# Desperately Need Help with Defrosting Milk!



## Abra (Aug 11, 2012)

I froze about 40 gallons of milk in ziplock baggies, to get us thru the 2 month period when the girls are dry.
I haven't milked in over a week, and today I tried defrosting the milk. It turned out LUMPY!
Help!
Does anyone know how to defrost milk to keep it smooth???
My family is having SEVERE milk-withdrawals! (Me too!!!)
I'm going to go NUTS!


----------



## ThreeHavens (Oct 20, 2011)

We found that when we heated the frozen milk to bottlefeed Alex it actually dissolved the cream flakes  We were pretty thrilled.


----------



## keren (Oct 26, 2008)

Defrosting it in the fridge also helps, and.making sure you freeze ver clean very fresh milk. 

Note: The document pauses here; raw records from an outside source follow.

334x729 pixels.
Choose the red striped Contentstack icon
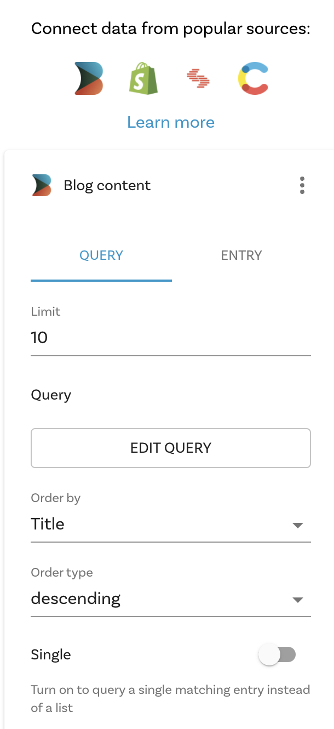[198, 79]
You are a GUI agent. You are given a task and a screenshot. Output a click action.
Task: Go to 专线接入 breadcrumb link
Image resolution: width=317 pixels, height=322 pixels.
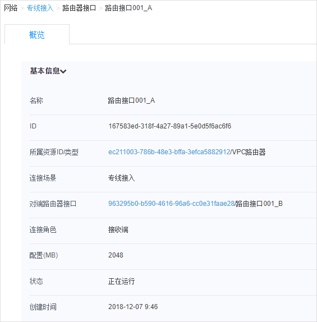click(x=40, y=8)
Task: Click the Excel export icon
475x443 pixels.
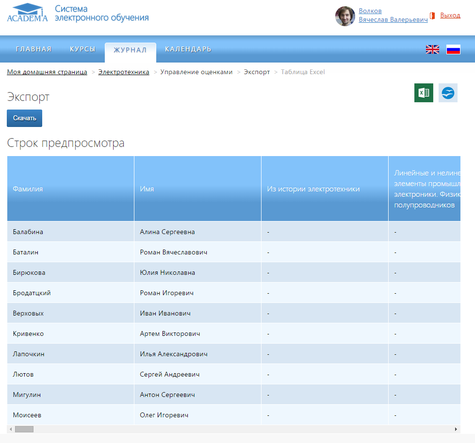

But honestly seems like.its just something that happens with goats.milk. Sometimes it will be fine.when you defrost it, other rimes it gets weird and separates a bit.


----------



## xymenah (Jul 1, 2011)

I find if I shock thaw it there are less clumps. Place the frozen milk chopped up in a pan sitting in another pan of boiling water and mix mix mix until it thaws thoroughly.


----------



## Marty1876 (Jan 12, 2013)

I mostly use my frozen milk for cheese, so I've seen all kinds of stuff with the frozen milk, but in the cheese it doesn't matter.

Since I milk Nigerian Dwarfs, and they can come in season any month for breeding, I just keep somebody freshoning every 6 monthes so i'm not left high and dry.


----------



## Devin (Feb 6, 2011)

Mine had tiny flakes in it, I strained it again through my metal filter and it strained them out.


----------



## liz (Oct 5, 2007)

I thaw 2 quart bags in a very warm pot of water and as it cools the water I refresh and squish the bag as it thaws.... if it still is flaky I warm the milk slightly and put it in the blender to mix it back together.....just for a qwik minute though cause I found that blending longer will turn those lumps to butter


----------



## Stacykins (Mar 27, 2012)

Use an immersion (also called stick) blender. I use it to smooth out frozen milk before making goats milk soap with it.


----------



## Abra (Aug 11, 2012)

Just wanted to let you know that all your advice paid off! 
I started defrosting the milk in a sink of warm water, and then I would put just enough into a blender to fill it up half way, and blend for about a minute. It was completely smooth! 
My family has milk again! Yay!
THANK YOU SO MUCH..!!!!!!


----------